The drug combination ratios needed to attain 50% parasite chemosuppression was 0.88 mg/kg of AS combined with 1.68 mg/kg of ANI or 1.78 mg/kg of CQ combined with 3.15 mg/kg of ANI assuming there exists a linear relationship between the percentage chemosuppression and the combination ratios. This shows that when used in combination, less of the drugs is needed to attain the same therapeutic effect. This reduction in the concentrations used in combinations is due to the differences in the drug targets on the parasite metabolic pathways as elucidated in Introduction. The capacity of the combination drug agent to target different functional molecules within the parasites retards its chances of developing resistance as well as reduces chances of toxicity to the host animal and production costs [25].

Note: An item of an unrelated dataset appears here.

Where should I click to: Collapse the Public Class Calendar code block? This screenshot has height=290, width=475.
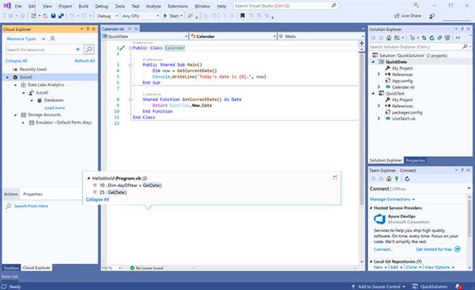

In conformity to the less-drug-usage-higher-therapeutic-effect-and-low-toxicity principle above, observation of the mice posttreatment showed that there were high survival rates when combination drugs were employed compared to when they were administered individually. Remarkable parasitaemia suppression by the drugs in combination relative to the effect of the drugs individually administered was a classic example of drug synergy.

5. Conclusion

In principle, this study has demonstrated that ANI has antiplasmodial activity against 4-aminoquinoline-sensitive and -resistant P. falciparum lines. ANI combinations with either artesunate or chloroquine are more effective against Plasmodia with increased parasite clearance due to dual targets against the parasites. Potent antimalarial activity of ANI combinations with either AS or CQ implies that the combinations can be explored for future development of affordable but more effective antimalarial drugs that will mitigate growing resistance if their clinical efficacies can be demonstrated. The study recommends in vivo assays of the drug combinations in primate models towards clinical trials with human subjects.